The AI starter guide nobody sent you. Landscape, costs, tool selection, and where to start. Written by someone who has been in the trenches so you don't have to.

Black and white close-up of a backlit laptop keyboard and trackpad against a dark background

You're reading this because someone at work dropped "we need to use AI" in a meeting and everyone nodded like they knew what that meant. Or maybe you're the one who said it, and you're hoping nobody asks you to define it.

Either way, you're here because there's a gap between the hype and the practical. This guide is not about prompt engineering courses or AGI philosophy. It is the landscape, what things cost, how to pick a tool, and where to actually start. I use this stuff every day. I'm cheap with tokens because they're mine. This is what I would hand someone before they spend a dime.

What It Actually Is

Here's the mental model that changes everything: AI is a next-word prediction engine, not a brain. It doesn't "know" anything. It is really, really good at completing patterns.

When you ask it a question, it is not retrieving a fact from a database. It is calculating the most statistically likely sequence of words that follows your prompt. The fact that those sequences are often correct is remarkable. The fact that they are sometimes confidently wrong is inevitable.

This isn't philosophy. It changes how you prompt, how you trust the output, and how you design around it. You stop asking it "truth" questions and start asking it "plausible completion" questions. You stop treating it like an oracle and start treating it like a very fast, very confident intern who needs supervision.

Bucket Zero: The Browser Tab

Before you install anything, before you set up an API key, before you spend a dime, there is the browser tab. ChatGPT.com, Claude.ai, Gemini. Type in a box, get an answer. No files, no code, no setup.

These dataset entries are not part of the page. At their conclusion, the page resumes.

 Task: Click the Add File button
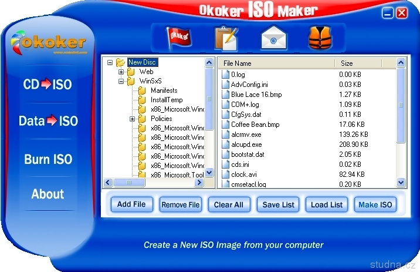coord(131,204)
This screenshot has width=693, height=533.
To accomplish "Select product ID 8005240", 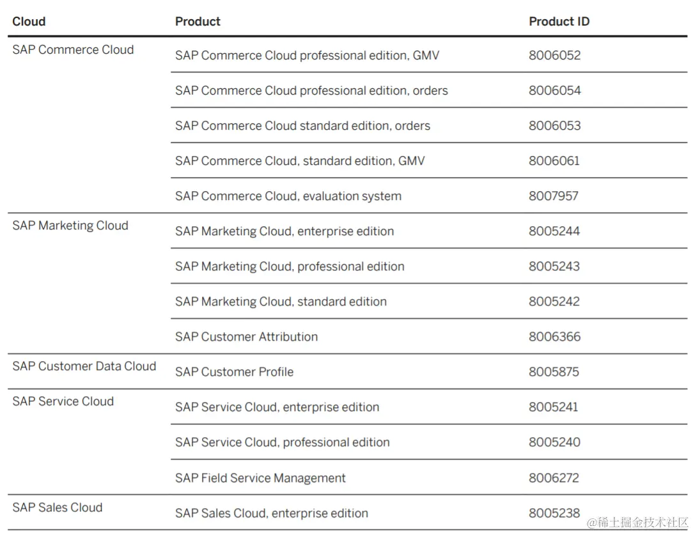I will coord(554,442).
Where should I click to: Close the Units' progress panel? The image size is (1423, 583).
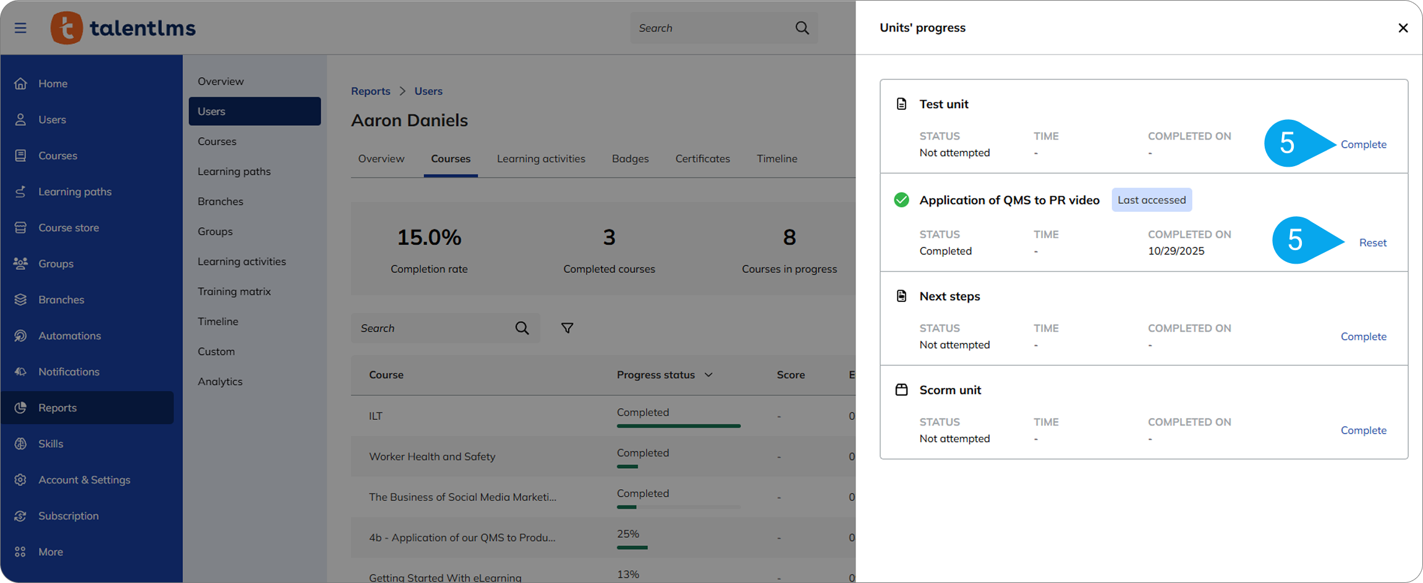tap(1403, 28)
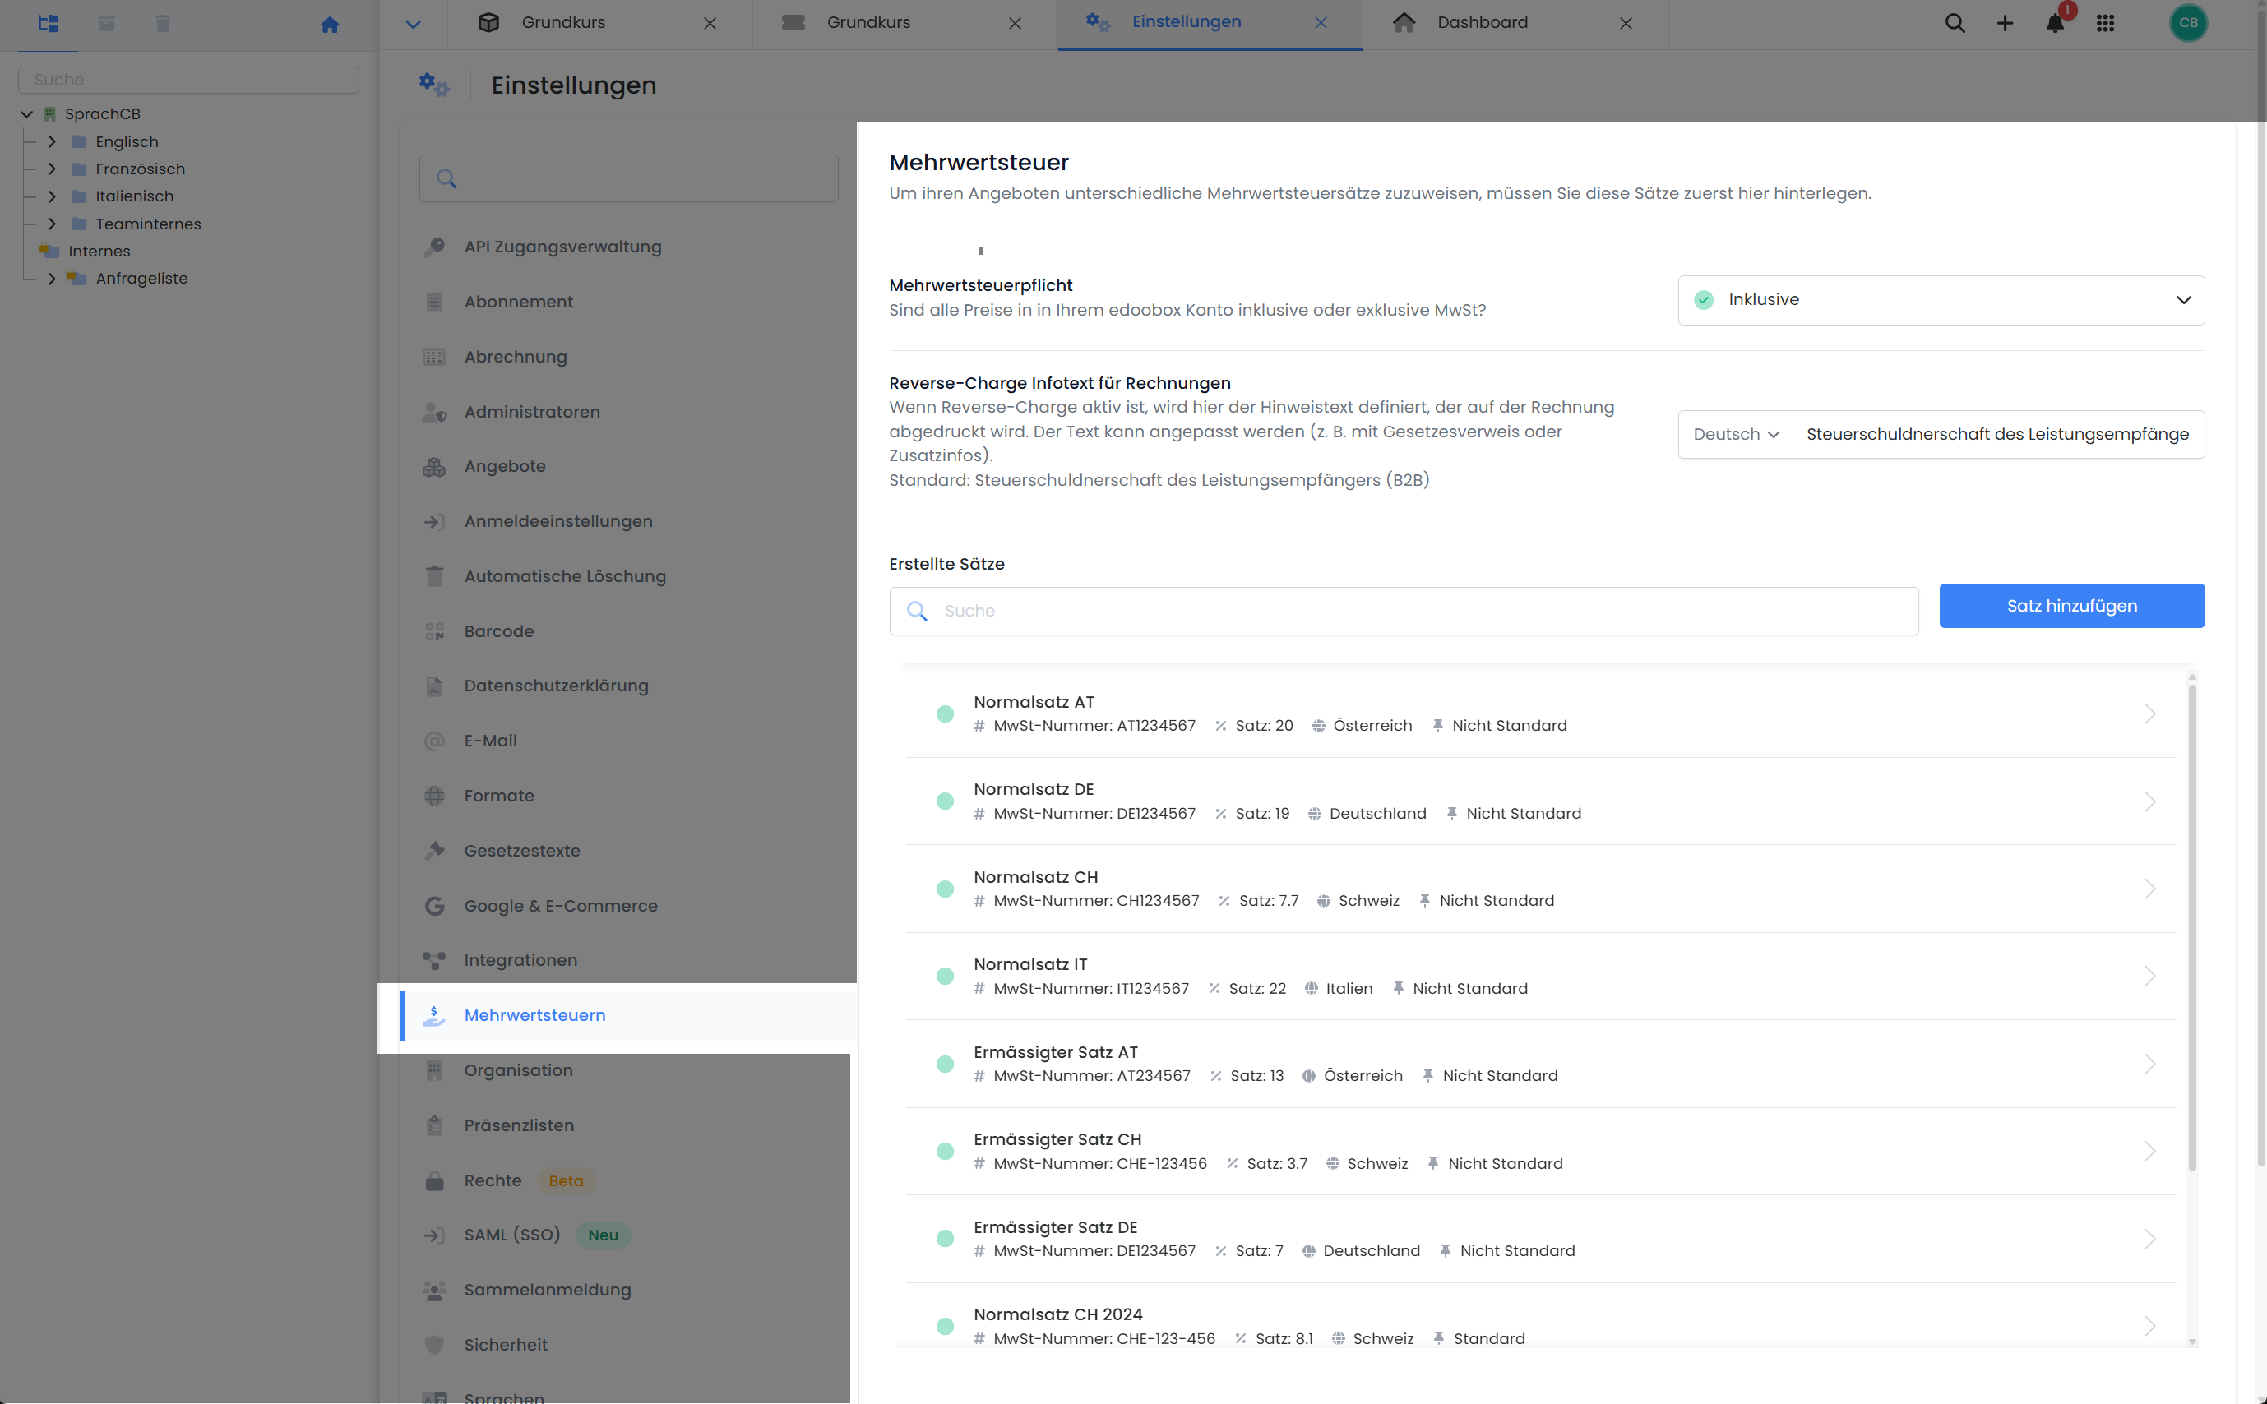Viewport: 2267px width, 1404px height.
Task: Select the Barcode settings section
Action: (500, 631)
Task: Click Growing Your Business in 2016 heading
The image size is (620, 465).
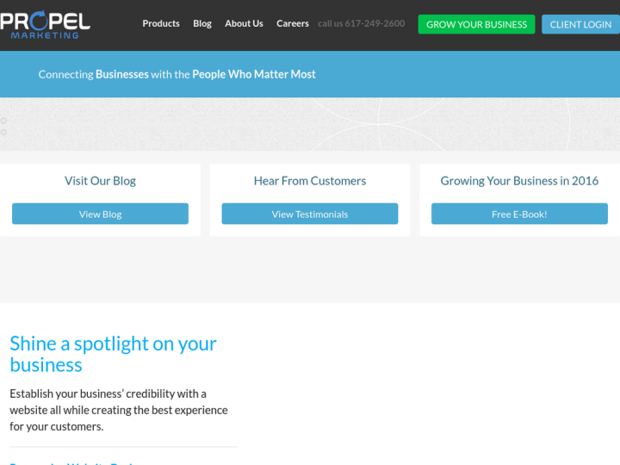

This is how most people meet AI. And it's genuinely useful at this level for a lot of things. Draft an email. Brainstorm a name. Summarize a wall of text. Explain a concept you're struggling with. Argue with it about something. The barrier is zero and the utility is real.

The catch: You're using somebody else's interface, somebody else's model, and you get what they decide to give you. No customization. No privacy beyond their policy. No way to swap models when one isn't cutting it. You can't show it your internal documents unless you paste them in every time. The context window is whatever they set it to.

But that is fine for starting. The skill you build at this level is the one that transfers everywhere: learning how to talk to these things. How to give context. How to push back when the output is generic. How to know when it is confidently wrong. That skill doesn't change whether you're in a browser tab or hitting an API.

To get specific: the difference between a bad prompt and a good one is context, constraint, and format.

Bad: "Write an email to my team about the new process."

Good: "Write a 120-word email to my five-person sales team announcing that demo requests now go through the shared calendar link instead of email. Tone: direct, no corporate fluff. End with the one action they need to take."

The model can't read your head. Everything it needs has to be in the prompt. Bad prompts produce generic output. Good prompts produce usable output on the first try. That skill is what transfers when you move from a browser tab to something more powerful.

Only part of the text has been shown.